Cohecho, cobrar cantidades ilegalmente. Prevaricación, dictar normas ilícitas a sabiendas. Mi nieto, que recopila términos jurídicos en un trabajo escolar, tiene estos dos vocablos fijados en una columna como en alfiler de insectos. Me sorprende su cuaderno y el diccionario abierto me lleva de sopetón a la complejidad cultural. El pupitre de nuestra posguerra era más simple con aquella enciclopedia de Dalmau que exaltaba un Salvador divino y otro humano reforzados ambos entre sí y unas matemáticas mal aliñadas. Ahora la práctica pedagógica rehuye el lenguaje dormido y elige la palabra viva escarbando en los periódicos, esta es la cuestión.
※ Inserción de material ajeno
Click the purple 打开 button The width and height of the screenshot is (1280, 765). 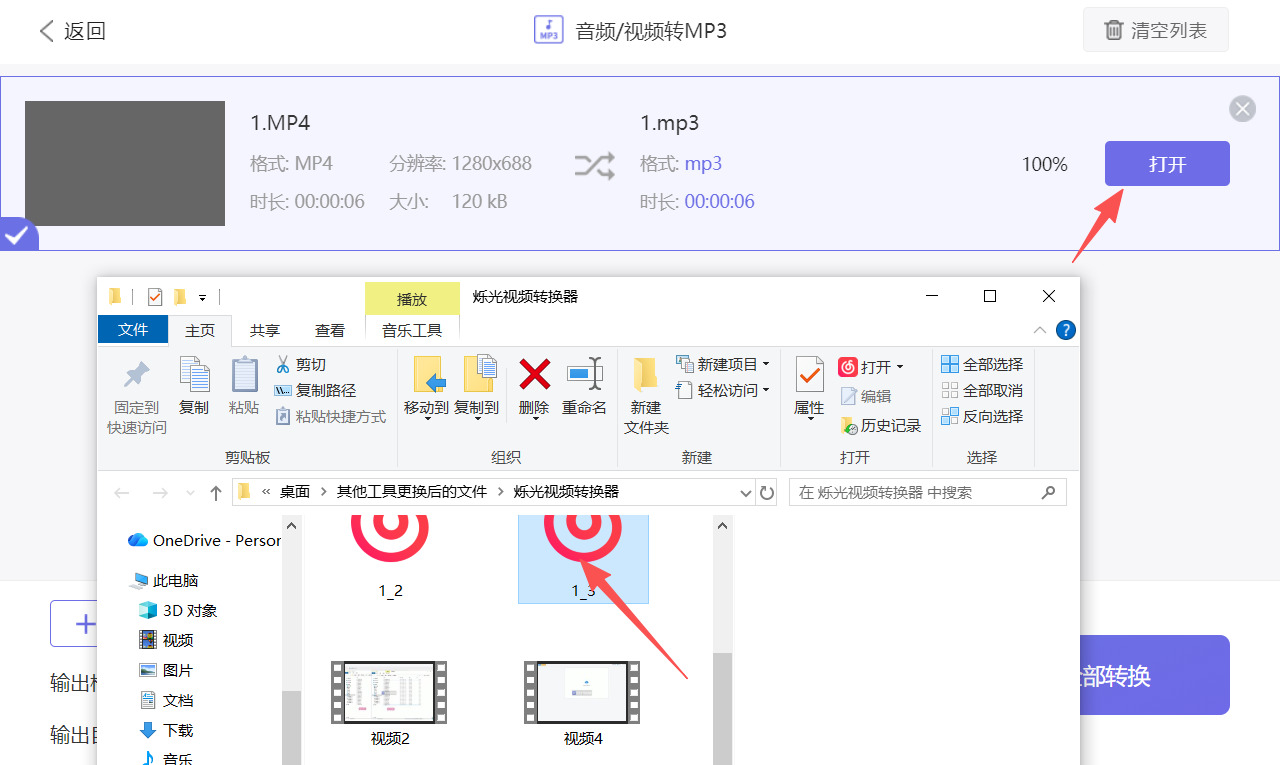1166,163
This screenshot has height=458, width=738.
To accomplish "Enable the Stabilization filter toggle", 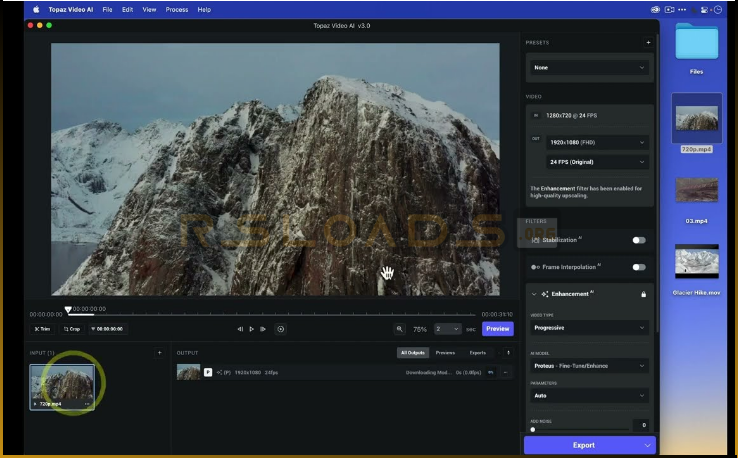I will pos(638,240).
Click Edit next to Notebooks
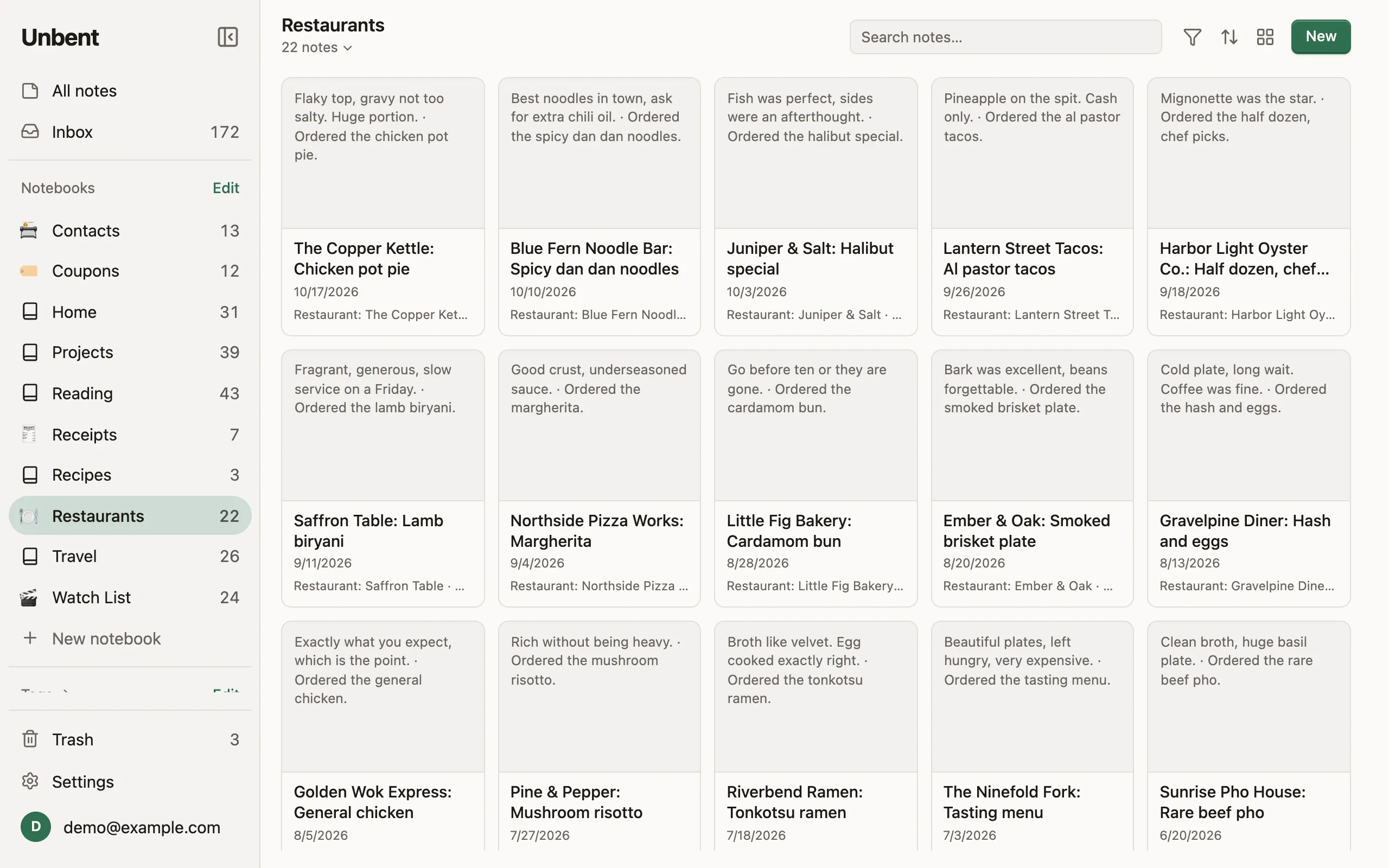Screen dimensions: 1389x868 click(x=226, y=188)

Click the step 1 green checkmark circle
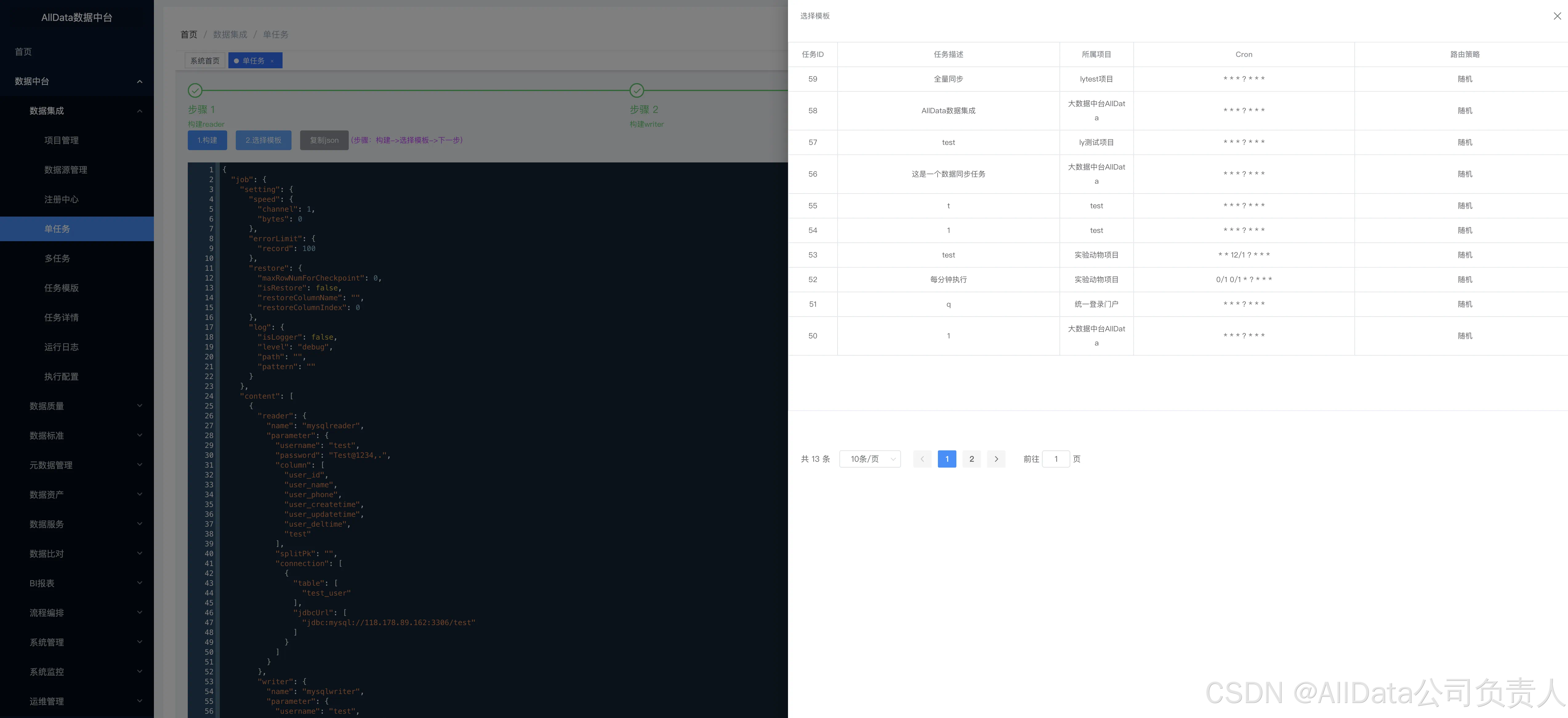click(195, 91)
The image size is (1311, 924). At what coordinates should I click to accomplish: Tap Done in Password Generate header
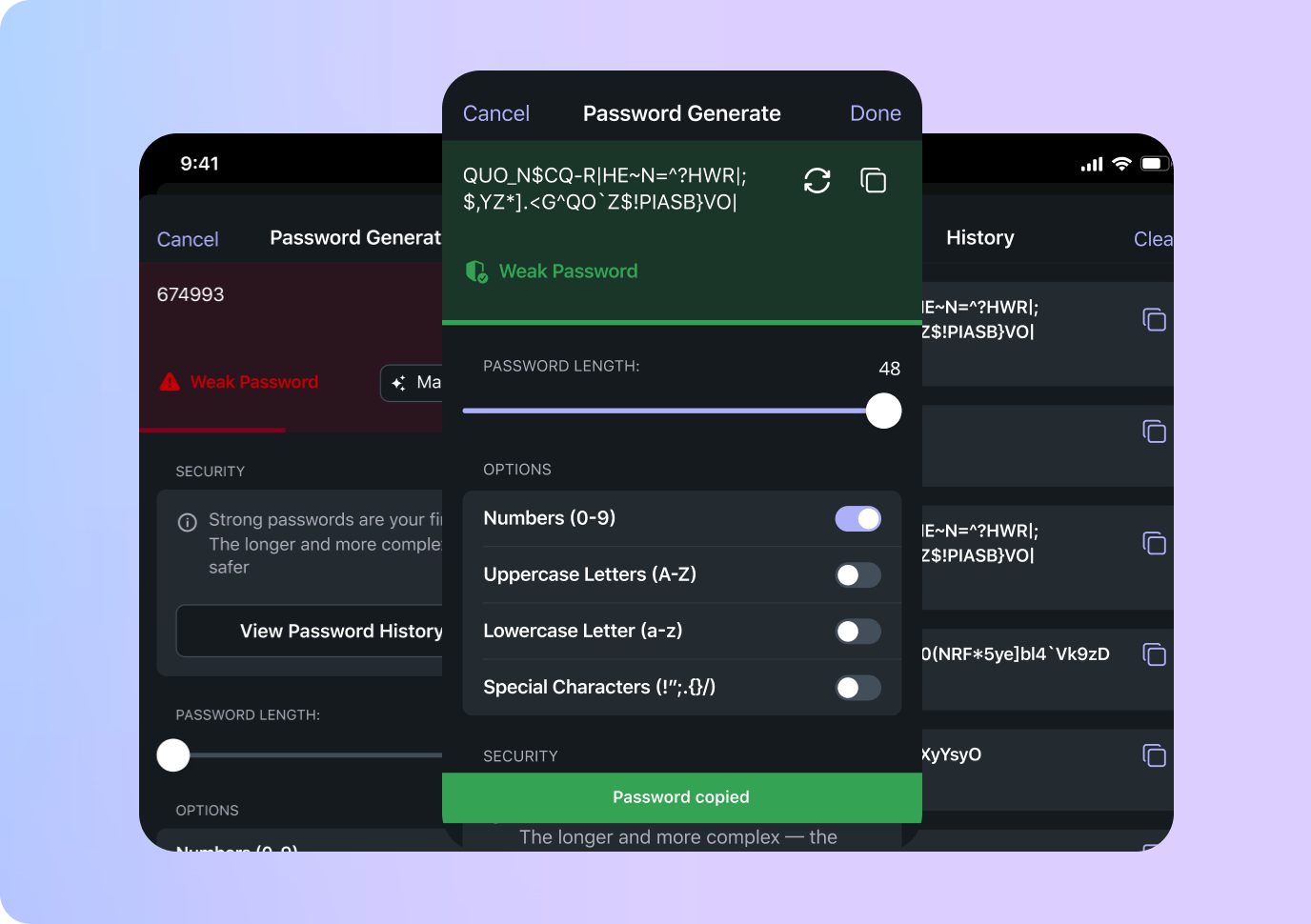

No me gusta ayuntamiento pero es palabra con solera que conserva el pueblo; el ayuntamiento envolvía a la familia como un manto protector en la baja administración. La alcaldía fue una institución que siempre se distinguió por la sensatez, nuestro teatro del siglo de Oro lo atestigua. Alcaldes recios a lo Pedro Crespo han pasado a la historia como genuinos representantes de un pueblo con salud moral; el cargo tiene por misión administrar el común, honradez y mesura. Y si alguna vez se extralimitó levantando las gentes contra el francés, no deja de ser excepcional. Resultaba imposible al hombre medio sospechar el desmadre que traerían a los concejos las libertades democráticas. No han estado a la altura muchos olvidando que este título es una encomienda del pueblo, que es limitado y no vitalicio, que es servicio y no un ejercicio de vanidad, que su contenido humanístico debe fecundar el jurídico, que es administrativo antes que institucional y que por tanto los comportamientos han de estar presididos por la honestidad.
Es verdad que muchos no han estado a la altura y hay que admitir con justicia que la erosión más grave de nuestra democracia se ha dado en funcionarios electos muy cercanos al pueblo. Sobre todo en el amparo de la poca merecida autonomía de las administraciones locales. Es un espectáculo triste al que no debemos acostumbrarnos, ver a algunos en la puerta de los juzgados aplaudir a la corrupción. Esta es la verdadera crisis, para muchos humana antes que económica. Más que nunca necesitamos alcaldes adornados del honor que es el patrimonio del alma, o sea, democráticos: con mi hacienda, pero con mi fama no, decía el alcalde calderoniano. Si no toman nota los partidos y se convierten en escuelas de la moral pública, se nos hunde la democracia porque se hará insoportable dentro de ella el hedor. Pero para eso deberán ser conscientes los políticos de que es más digno y más rentable el bien común que los bienes familiares y menos aceptable la prepotencia que la hombría de bien.
Conseguir una meta en la vida social es digno de encomio: así, poseer un título universitario, el acceso a un cargo, el triunfo electoral. Igualmente contraer matrimonio, bautizar un hijo o incluso un entierro honroso. Antiguamente se volvía de la batalla cargado de honores, lo celebra el primer poema de la modernidad. Ser honestos sin embargo se disfruta silenciosamente, sola la alegría sentida en la intimidad; no queda tiempo en la vida moderna para gozarse en el espíritu porque exige seguir sendas por donde han ido los pocos sabios de este mundo. Fray Luis lo cantaba y lo ofrecía al hombre común. Todo esto se presupone para la bonhomía. Los políticos, que en este nuevo orden se ofrecen como garantes de la convivencia, no han estado a la altura. Ni siquiera los votantes, viendo los resultados, hemos estado. Tendremos que pararnos a reflexionar.